If I could chronicle my entire stay at 'Homestead Suites, Richardson' into the form of a movie, it would be a runaway box office hit. The movie would be a comedy where in the beginning, everything goes wrong but turns out fine in the end.

Ahem. I'm still waiting for the end though.

But here's how the movie would go:

A very beautiful, petite woman travels halfway across the world to the US of A. 'Would there be any aana motta growing on the trees?' Mocha wonders as she makes her way to the hotel.

Scene changes to where she enters the hotel room. She gasps in delight as she looks at the plush surroundings. 'Very nice' she murmurs to her room mate Kat. Who wouldn't be? Take a look at the pics yourself.

'Don't get yourself too comfy', Kat says. 'The hotel service is terrible'. Mocha rolls her eyes in response.

As the days go by, Mocha finds that Kat is right. The front desk 'help' are hostile people who take offense at everything. The manager is even more incompetent albeit slightly less impolite. As a result, Mocha and Kat suffer through weird hotel room rates, clogged bathtubs and ghostly smoke alarms (it sounds a bit like 'wheeeeeee') which go off only when Mocha and Kat are in the room and strangely goes quiet when a third person enters the scene. Regular weekly cleaning service? Yes, if you could redefine the term 'week'. Simple requests such as 'please, give me a detailed bill in only my name' processed? No way, Jose!

The climax is when Kat leaves for India. Mocha is living alone for a few days. But after one tiring day at work, she finds herself locked out of her own room. Wait a minute. She has already paid the bill. But none of the keys, including the masterkey, work.

'I'm sorry ma'am,' the night personnel informs her, after some investigation. 'You're going to have to spend the night in another room. The technician will be over only tomorrow morning.'

Oh boy, Mocha thinks. But she makes her way to the new room at 1 am in the night, after some office-related chores. She hopes to get a good night's sleep. Enter the NEW ghostly smoke alarm. This one goes a loud beeeep after every 180 seconds. Yes. She actually times it. This is while she tosses and turns in bed. Result: no sleep. And we're talking about a heroine who can sleep through the sounds of a bomb or with the sun right next to her pillow.

The next day morning, the technician arrives and works on the electronic lock.
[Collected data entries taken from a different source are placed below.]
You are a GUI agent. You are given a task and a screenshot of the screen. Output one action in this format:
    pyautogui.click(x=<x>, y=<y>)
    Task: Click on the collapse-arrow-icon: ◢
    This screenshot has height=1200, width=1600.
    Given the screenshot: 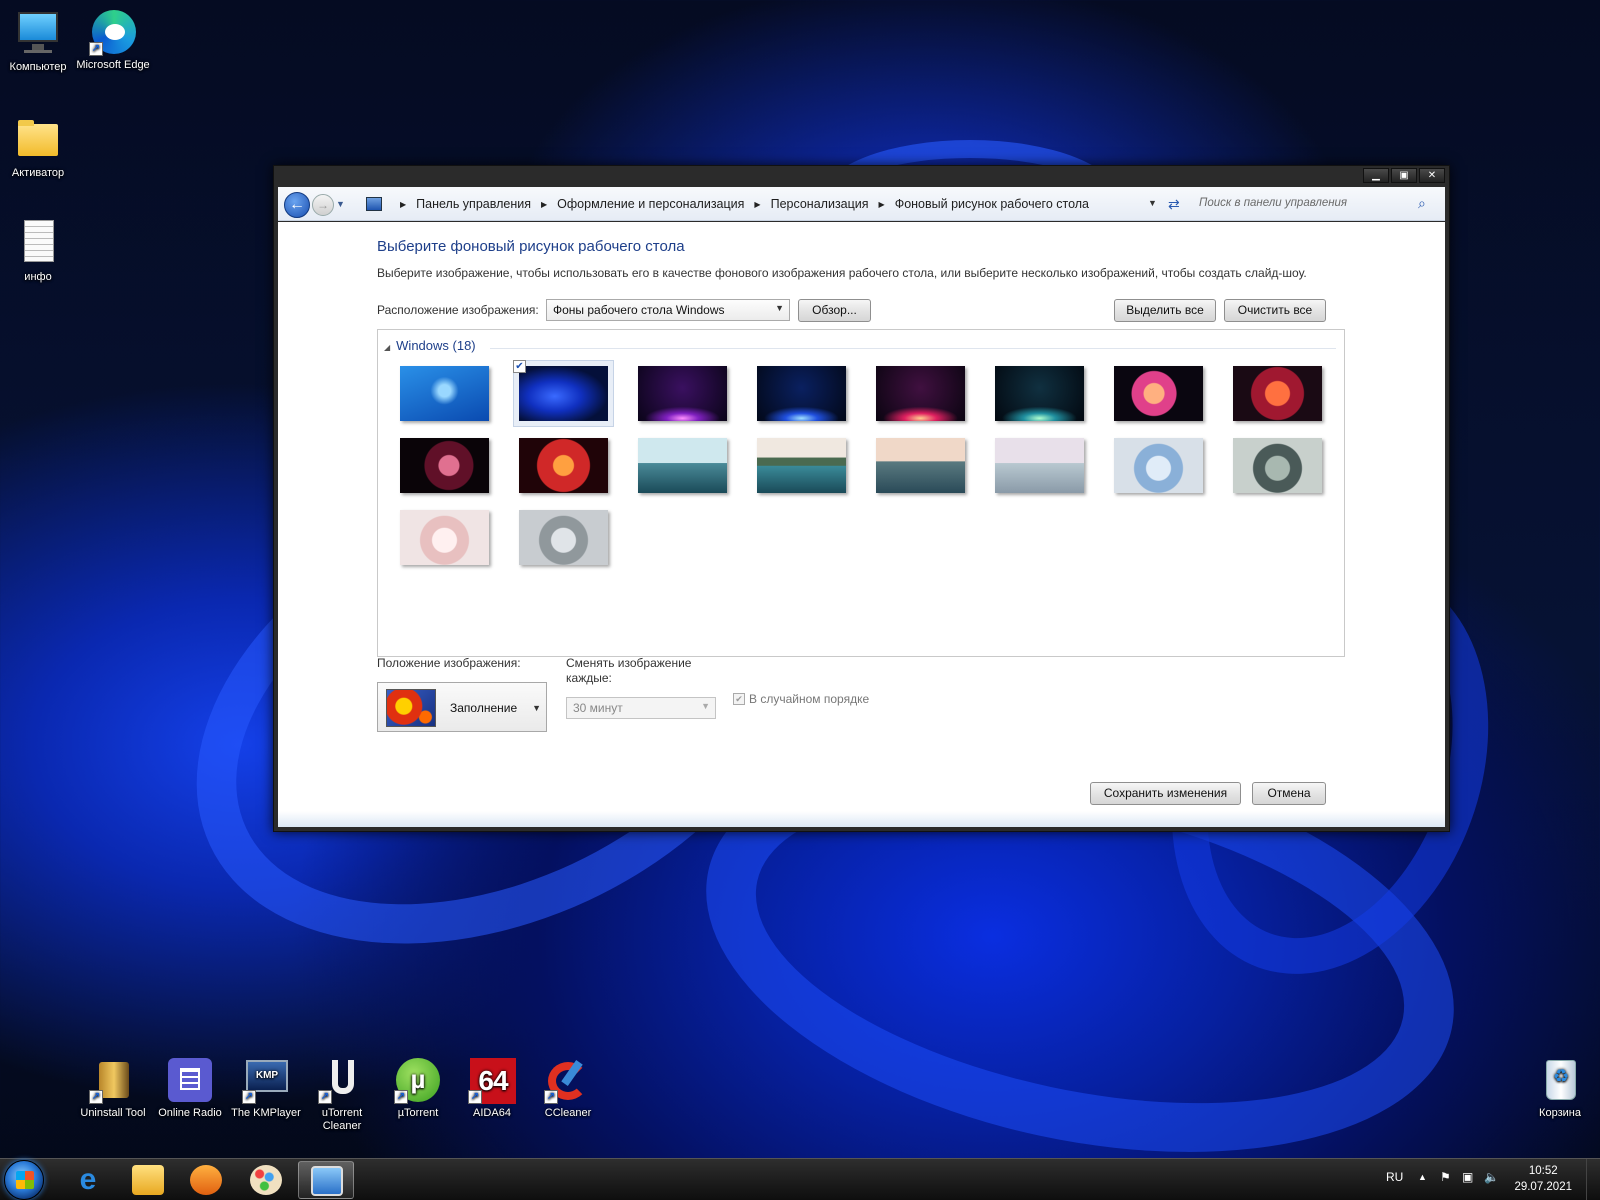 What is the action you would take?
    pyautogui.click(x=387, y=348)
After a few new batteries and some reprogramming later, the door magically opens. But wait a second. The room hasn't been cleaned. And it was supposed to be cleaned on Monday-postponed-courtesy-the-lousy-staff-to-Thursday.

Mocha wearily makes her way to work.

What more surprises await our heroine, you- the audience- ask?

I'm sorry. You're going to have to wait like the rest of em.

Though I'm seriously worried about my - err, I mean - HER plight.